Domingo XXXII del Tiempo Ordinario – Ciclo B
Se cuenta de aquel campesino que caminando por cierta vereda con su saco de grano al hombro vio cómo la carroza real se detenía a su lado. Tras abrirse la cortina, el Rey le pidió que compartiera con él el contenido de su saco. Sorprendido por la extraña petición entregó al monarca un grano de trigo. Ambos continuaron su camino. Una vez en casa, aquel hombre, que todavía continuaba dando vueltas a lo que había vivido, vació el saco de trigo. Su sorpresa fue mayúscula al comprobar que, entre todos los granos, uno era de oro… Y se lamentó de no haber compartido más con el Rey.
Me gusta ser observador -que no cotilla-, contemplar la reacción de un niño que apenas camina cuando no puede atrapar una paloma que alza el vuelo, observar las miradas de los enamorados, las prisas de la gente, sus gestos, sus saludos… Se trata de mirar con ojos contemplativos; se aprende de la vida y, sobre todo, de uno mismo. Así, uno se da cuenta, a poco que observe, que la reacción ante un mendigo no suele ser la de detenerse, conversar o interesarse por su problema, sino repetir casi sin mirarle aquello de “no llevo suelto”. ¿Quizás para no decir con claridad “no quiero darte nada”?
Jesús también observaba. Un día tuvo la ocurrencia de sentarse en el templo de Jerusalén frente al arca donde la gente echaba las ofrendas. ¡Buen puesto para observar no tanto el bolsillo cuanto el corazón!, pues “donde está tu tesoro, allí está tu corazón” (Mt 6,21). Allí pudo ver cómo muchos ricos echaban mucho, pero una pobre viuda echó dos pequeñas monedas y, para extrañeza de los discípulos, ésta fue la ofrenda que Jesús vio como más importante, y así lo destacó. Materialmente dio menos que nadie; espiritualmente dio todo lo que tenía, se dio a sí misma: “Ésta, que pasa necesidad, ha echado todo lo que tenía para vivir”. También se nos presenta hoy la generosidad de otra viuda en Sarepta que, ante la palabra del profeta Elías, le preparó un panecillo para comer, aún estando ella en la miseria más absoluta; y experimentó que “ni la orza de harina se vació, ni la alcuza de aceite se agotó”. ¿No estamos viendo en Valencia esta misma actitud en muchos jóvenes y adultos?
Aprendamos de la generosidad de Dios; apropiémonos de los “sentimientos de Cristo” (Flp 2,5) que “se entregó y se hizo pobre para enriquecernos con su pobreza” (2 Cor 8,9). Dar todo lo que se tiene, hasta la propia vida, es el mayor gesto de amor y entrega. Estamos invitados a hacer como Jesús: poner nuestras vidas al servicio de los demás. Y uno da, y se da, cuando ha descubierto que la vida está en entregarla.
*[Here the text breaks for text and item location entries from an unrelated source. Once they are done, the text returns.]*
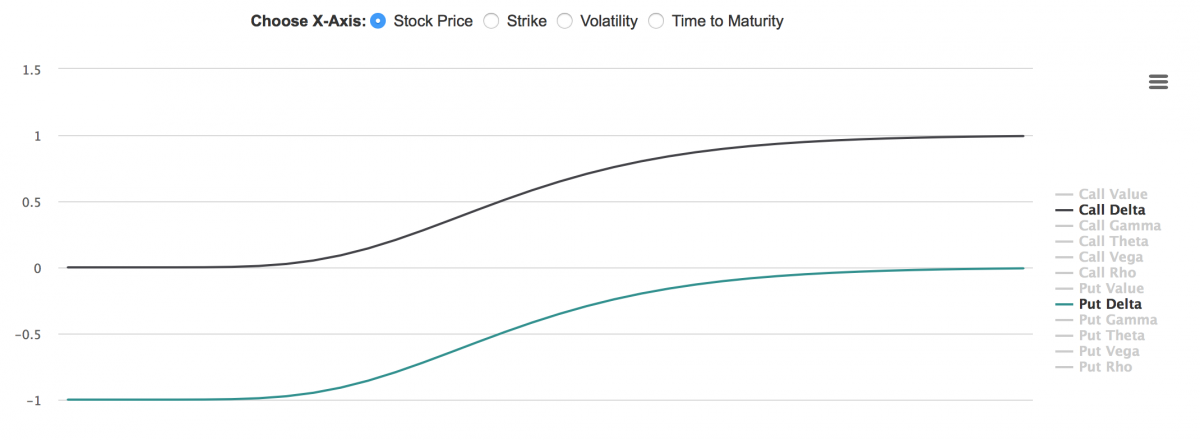
Task: Hide the Call Delta series
Action: 1112,210
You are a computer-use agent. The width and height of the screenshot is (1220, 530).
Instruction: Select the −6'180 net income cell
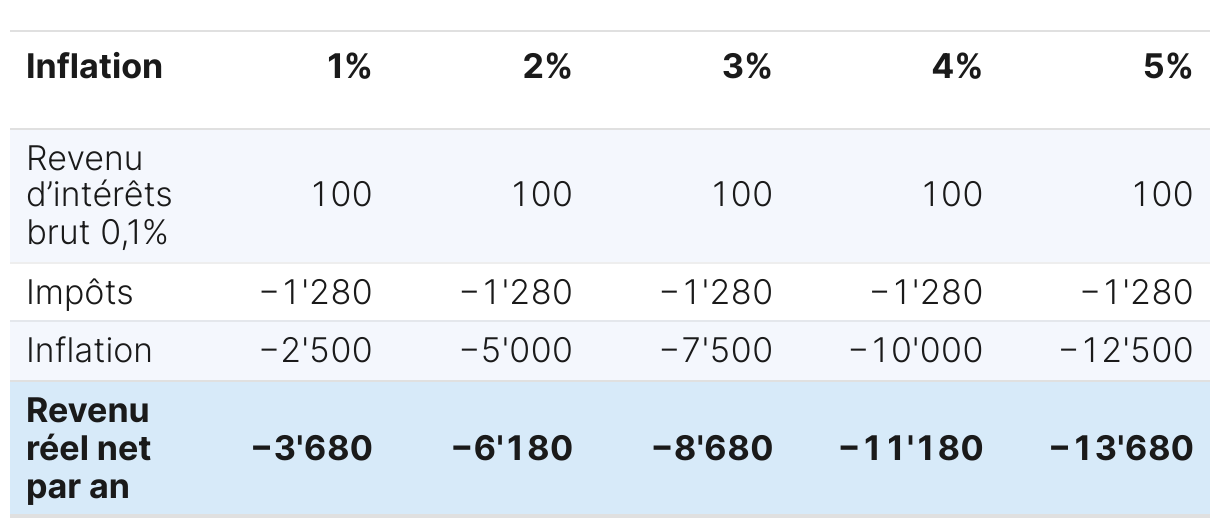click(512, 448)
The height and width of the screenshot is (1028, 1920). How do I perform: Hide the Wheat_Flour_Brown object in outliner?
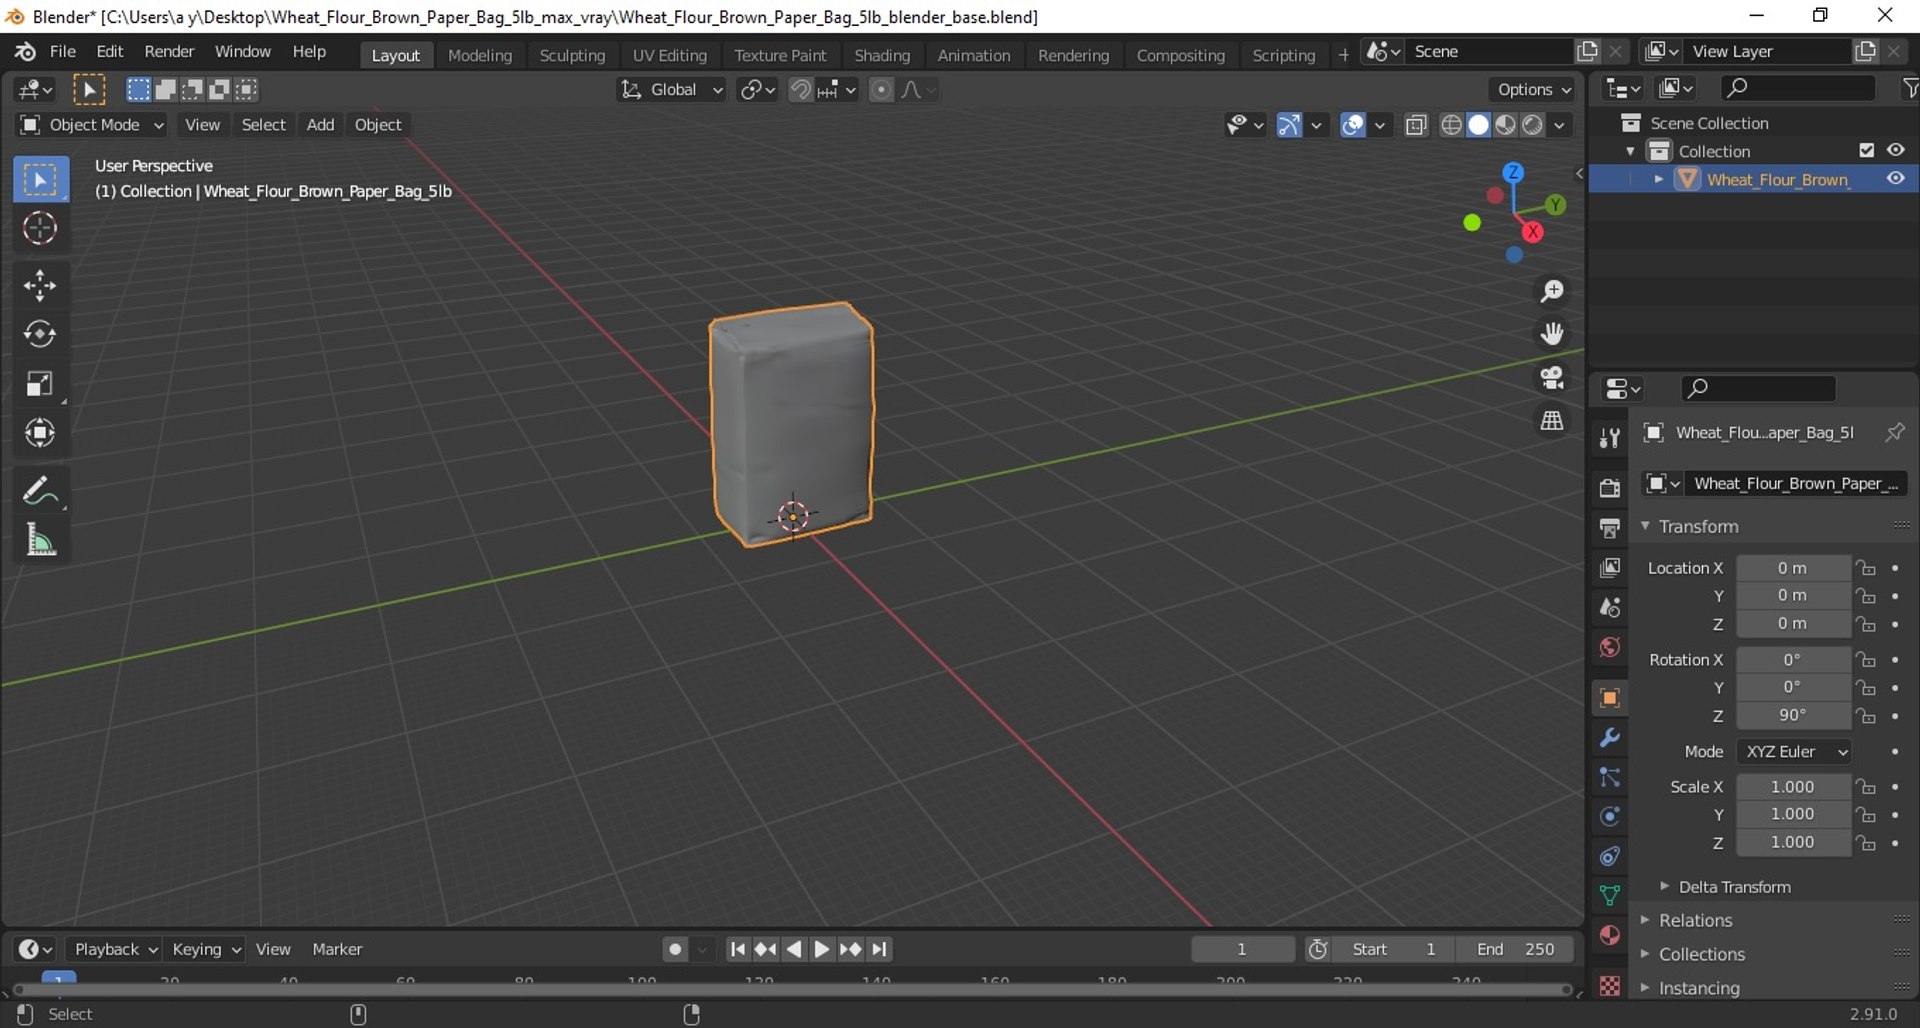1895,179
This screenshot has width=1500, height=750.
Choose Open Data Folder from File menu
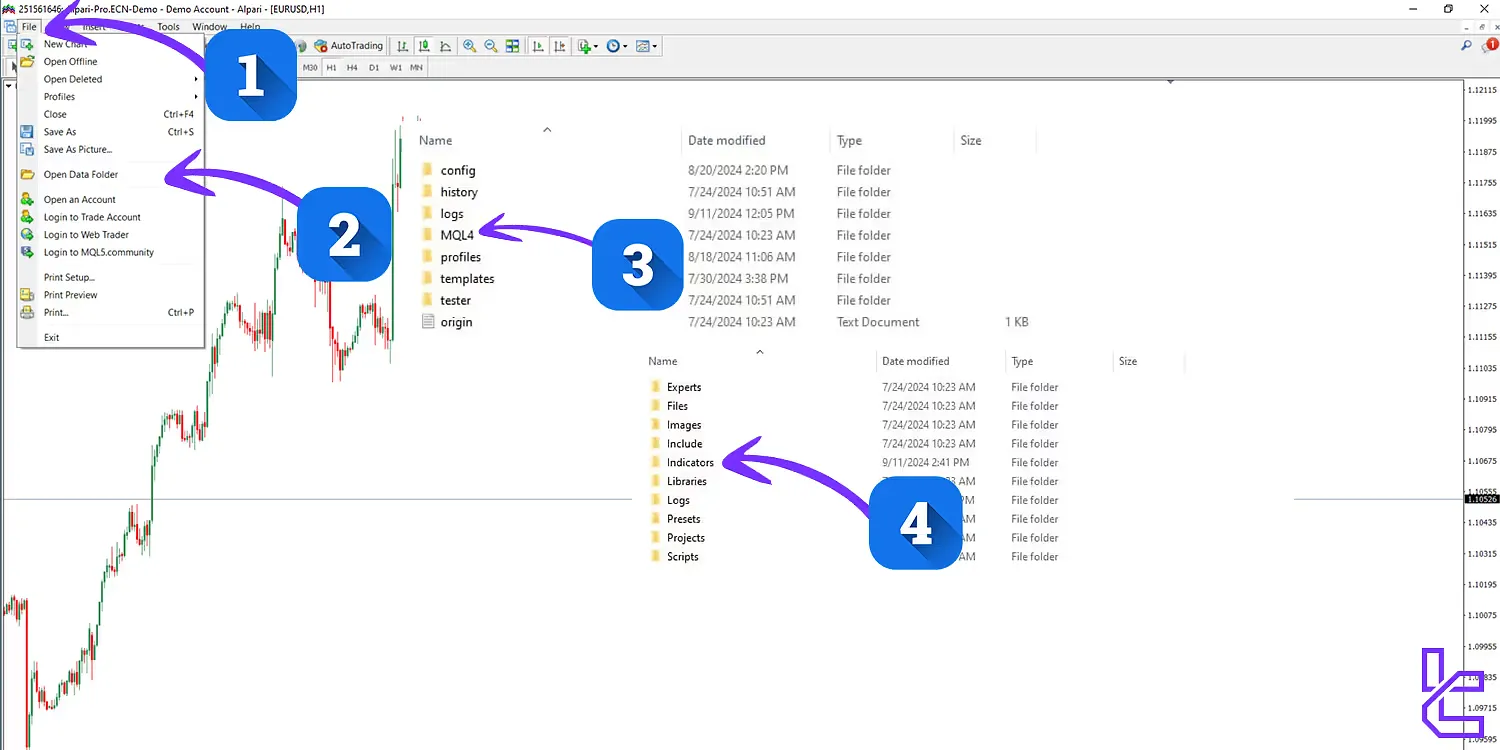point(81,174)
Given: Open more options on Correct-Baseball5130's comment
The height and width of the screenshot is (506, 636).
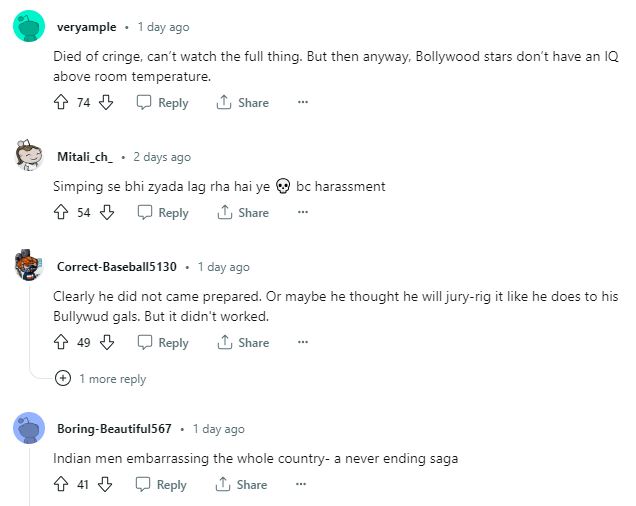Looking at the screenshot, I should point(303,342).
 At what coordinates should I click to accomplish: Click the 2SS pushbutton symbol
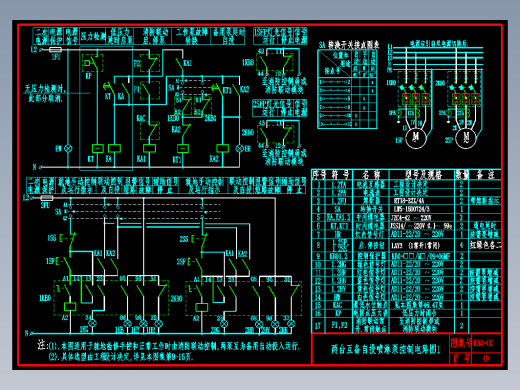coord(199,239)
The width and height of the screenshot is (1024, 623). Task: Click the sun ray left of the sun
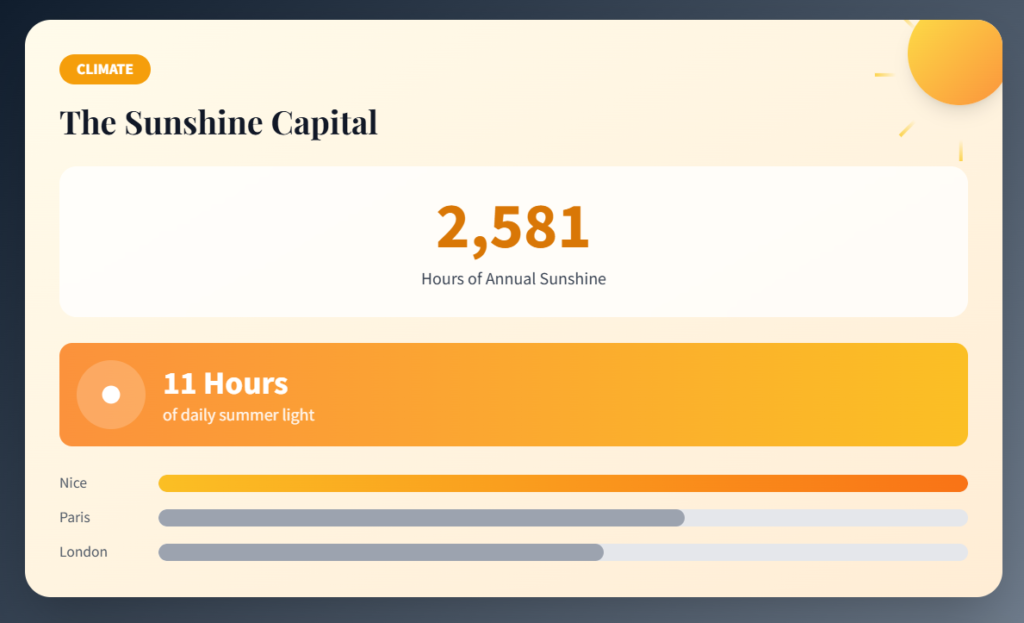[x=884, y=75]
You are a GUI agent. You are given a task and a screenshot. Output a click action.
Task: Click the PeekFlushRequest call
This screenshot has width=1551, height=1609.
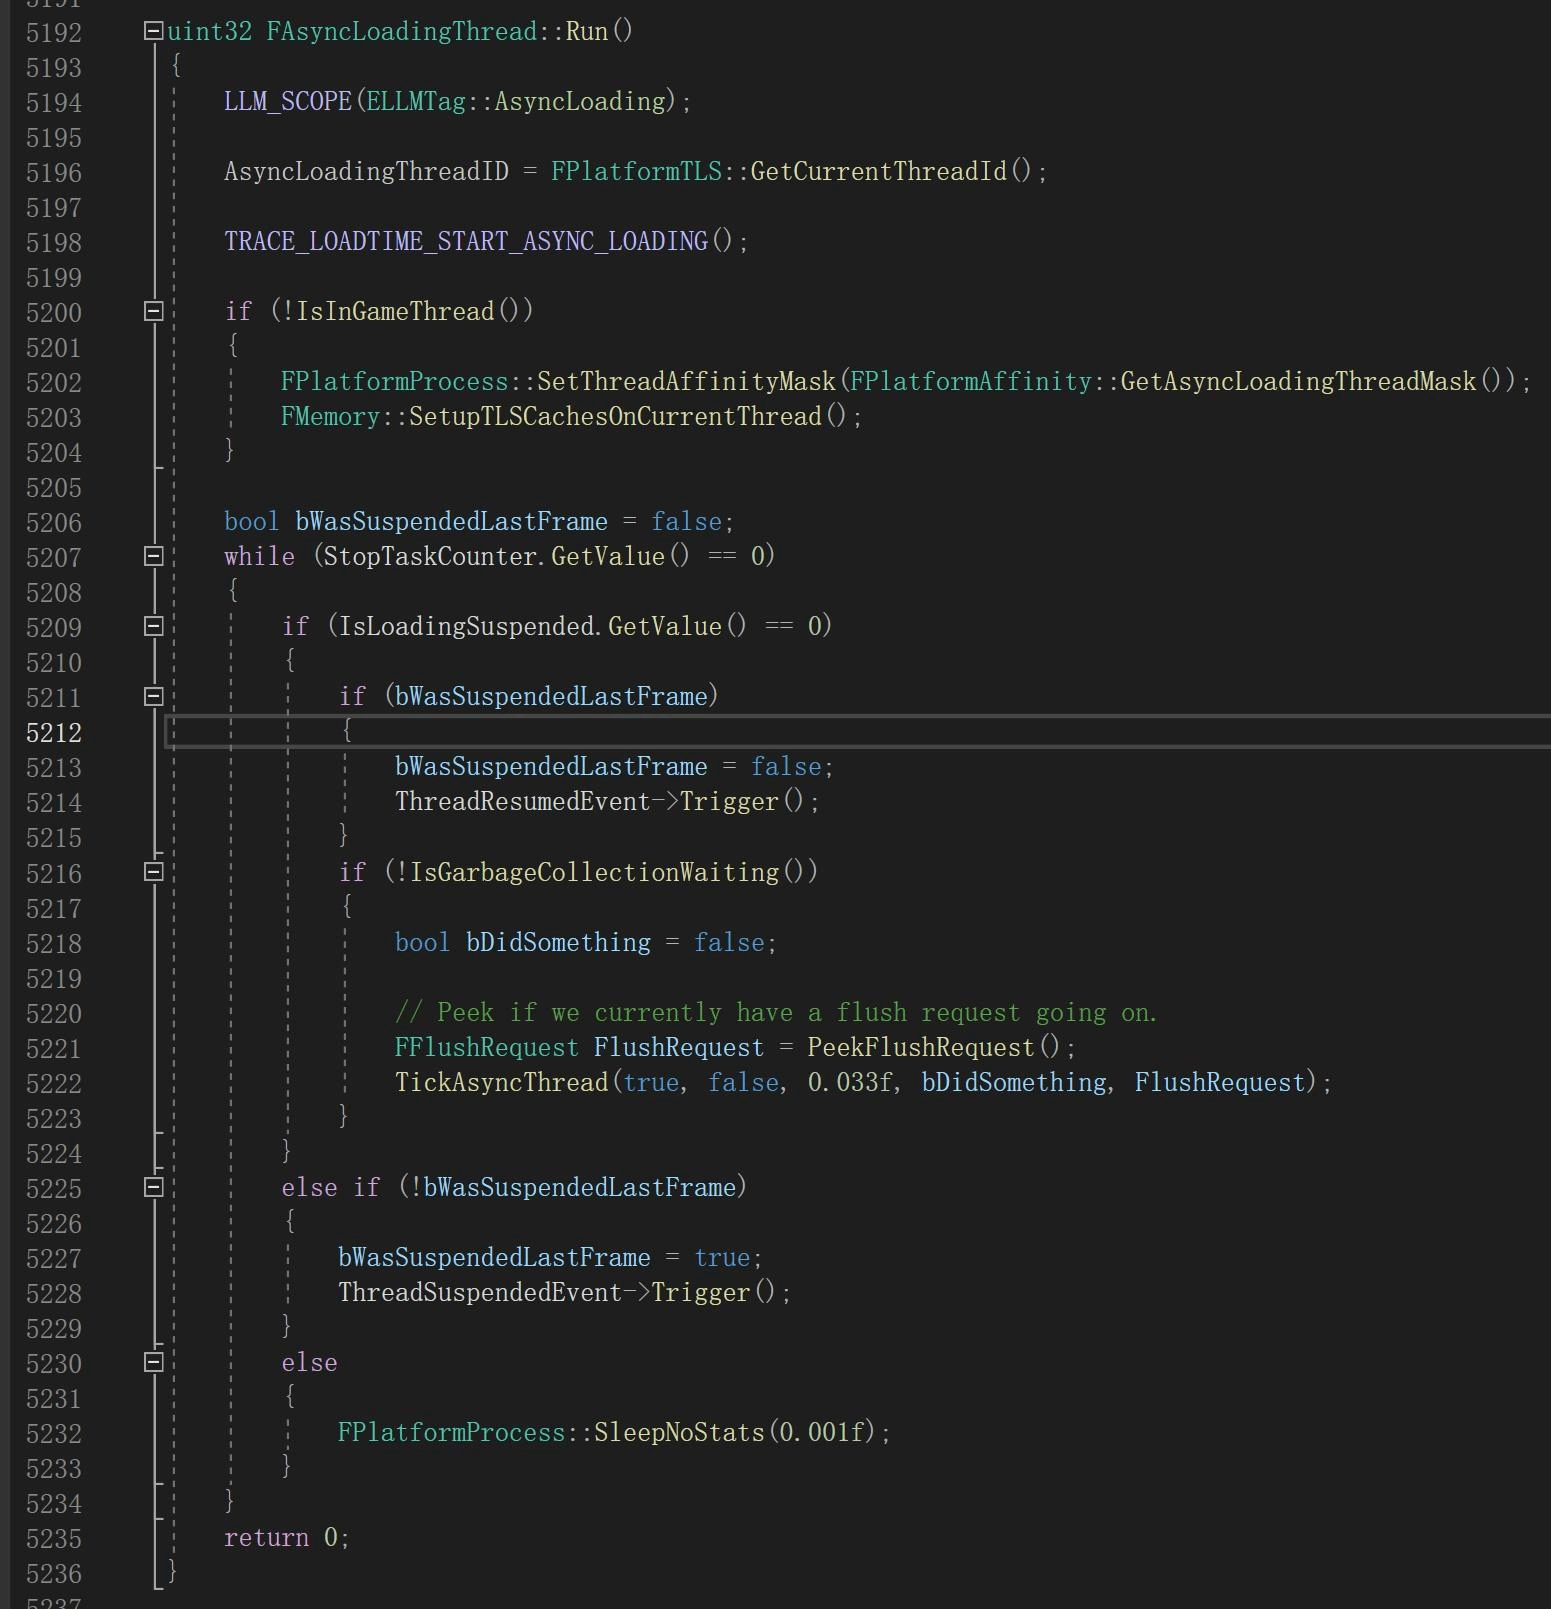[920, 1048]
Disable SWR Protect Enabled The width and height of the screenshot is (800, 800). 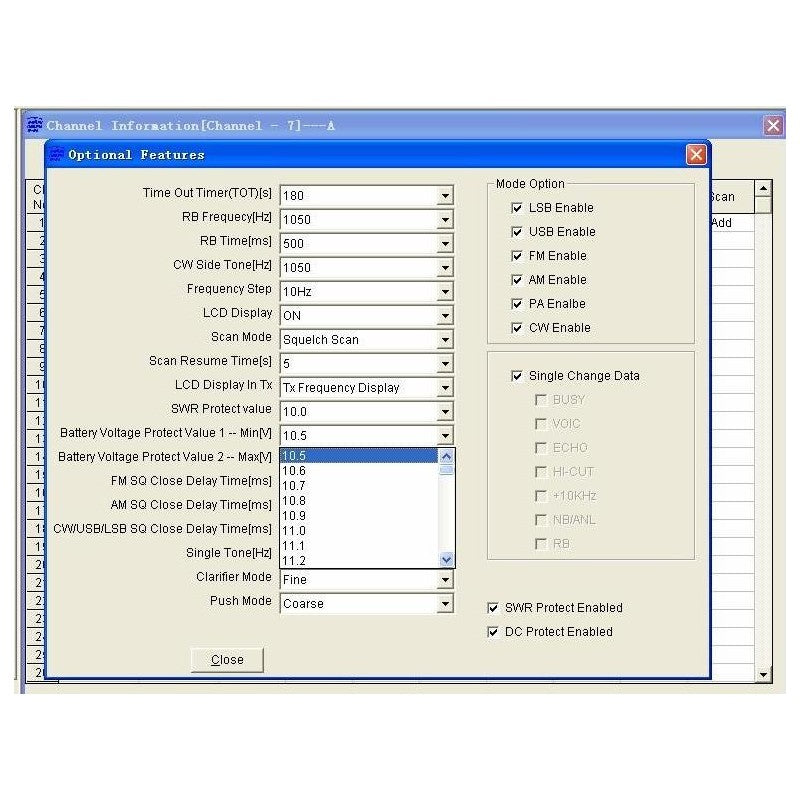point(492,608)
En las fiestas de los pueblos suele haber “Gigantes y Cabezudos”, que divierten a pequeños y grandes; pero ¿sabes un secreto?: “están huecos”. Dentro van unos fatigados y sudorosos hombrecillos; no son altaneros, hacen su misión y se van. Pero también hay muchos -espero que no quieras emularlos- que van por la vida presumiendo de coronas, honores y apariencias, y exigen reconocimientos y homenajes. Creen que la vida les va en ser “valorados”, y que sean “conocidos sus méritos y donaciones”.
Las dos viudas de hoy, y la actitud de Jesús, sugieren una cosa bien distinta. Hoy es el Día de la Iglesia Diocesana: vivamos nuestro “ser Iglesia” con esta mirada nueva.